**PÁGINA**
◇ ◇ ◇ ◇ ◇ ◇ ◇

Da mesma forma, quer dizer, diferentemente em tudo, Yannick Haenel soube em Le Sens du calme (minha crônica dedicada a esse livro está no LQ n° 121) passar esse momento em silêncio, sem impor às palavras o fraseado que requerem, do que foi pra ele ver e ter visto Nuit et Brouillard [Noite e Neblina], de Alain Resnais, durante a infância: uma deflagração, um fogo imenso que havia pulverizado todas as palavras.
«sem refletir muito…»
Quando comecei a escrever esta crônica, pensava, logo antes, que seria impossível, deslocado e detestável. No entanto, ao mesmo tempo, já estava prestes a abrir o computador e cometer essa primeira frase, logo depois de ter respondido a um amigo com quem me correspondo e que perguntava sobre o que eu estava lendo, que estava com Ecorces sobre os joelhos, e que essa leitura despertava em mim a questão recorrente e lancinante de saber se eu morreria sem ter estado em Birkenau, «eu ia dizer» – lhe escrevi, «antes de ter estado…». Dizia-lhe também que essas frases e essas fotografias compõem uma leitura intensa do acontecimento que foi, sem nenhuma dúvida, para G. Didi-Huberman, ir para lá e lá se encontrar, e que, claro, o leitor nem por isso se acharia dispensado da viagem, nem tampouco seria chamado para se por na estrada, pois aquela leitura o teria enriquecido, como o urânio, pensava eu, mas não seria uma obrigação, um dever? «Pergunto-me», e minha mensagem acabava assim, “se não estou começando a escrever uma crônica que eu ainda pensava impossível antes de te escrever minha última mensagem desta noite. E que, de resto, absolutamente só poderá se escrever uma vez esta causa entendida e este fato assumido†.

◇ ◇ ◇ ◇ ◇ ◇ ◇

**DADOS DISPONÍVEIS**
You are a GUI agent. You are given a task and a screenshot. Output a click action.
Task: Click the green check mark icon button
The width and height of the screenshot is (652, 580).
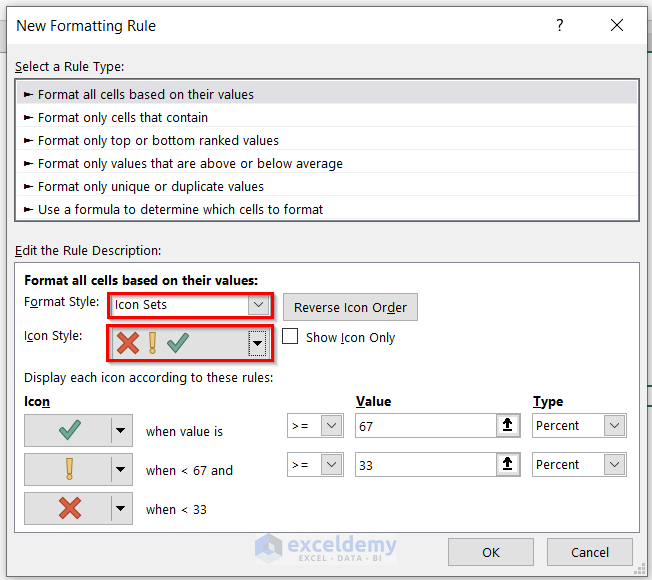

◇ ◇ ◇ ◇ ◇ ◇ ◇

**LISTA DE TAREFAS**
**a.** Segundo a crônica, em qual número do LQ está o texto dedicado a Le Sens du calme?
**b.** Prossiga com a crônica sobre a leitura de Ecorces a partir da última frase mostrada.

**RESPOSTAS ABAIXO**
**a.** No LQ n° 121.

**b.**
Ainda não tinha acabado o livro quando comecei esta crônica. Eu tinha parado na substancial citação que o autor faz de uma passagem de W. Benjamin (p. 65) por causa da fórmula que ele utiliza: «a arte da memória» que evoca sempre para mim a leitura inesquecível (!) de Frances Yates; e eu havia então formulado interiormente que era justamente todo o contrário que ele acabava de demonstrar, antes mesmo de pensar, logo em seguida, que isso era mais o seu avesso, ou seja, que aquilo fazia avalizar o impossível, já que longe de dever erigir um monumento virtual pra alojar aquilo que tem o nome Auschwitz Birkenau, nascemos com a memória de Auschwitz inscrita na nossa carne, uma memória inexpugnável que não para nunca de nos deportar, ou seja, mais que uma ferida, um real buraco da memória, que nos incumbe então a fazer algo digno desse buraco, uma habitação, sem dúvida nenhuma.
O pronome «nos» que acabo de usar, não o censurei porque se impôs a mim, e não achei outro, apesar dele não ter por correlato uma carne. Como tal, portanto, não existe, ou melhor ex-siste à toda carne, ele a envelopa ou a mascara. Ora, cada um de nós nasceu com uma marca particular, ou sem marca – o que é uma outra marca, como o demonstra François Regnault emNotre object a (Paris, Verdier, 2003) – desse nome e desse lugar onde o ser nos escapa absolutamente e que se infiltrou em nós, impôs a nós. Qual conjunto nós compusemos, cujo referente seria Auschwitz Birkenau, o lugar comum e a indicação colocada num painel de estrada assinalando um lugar que não está em nenhuma outra parte fora deste mapa aqui?
Ora, é la onde, um dia, naquele dia, G. Didi-Huberman decidiu transportar seu corpo, com seus sentidos, suas lembranças beirando o buraco de sua memória, e suas máquinas, para depois escrever e publicar um texto, relativo à viagem e à visita, em seu nome, perene, garantidor de sua experiência e de suas mutações. Ele sozinho.
O fato é que comecei a escrever, que alguma coisa me empurrou a produzir um traço no turbilhão desta leitura, como para indicar sua incompletude de estrutura, antes mesmo de ter chegado ao fim do livro e de ter lido o último texto, cujo título (mas é a imagem que forma o título do texto que, ele, não existe) – em forma de gaguejo, foi uma surpresa – mesmo se só em parte, já que redobra o do primeiro, o que eu ainda não sabia.
Não sabia que, por debaixo da primeira casca, o autor iria encontrar uma segunda, que ele já a tinha achado, procurando-a sem a menor esperança.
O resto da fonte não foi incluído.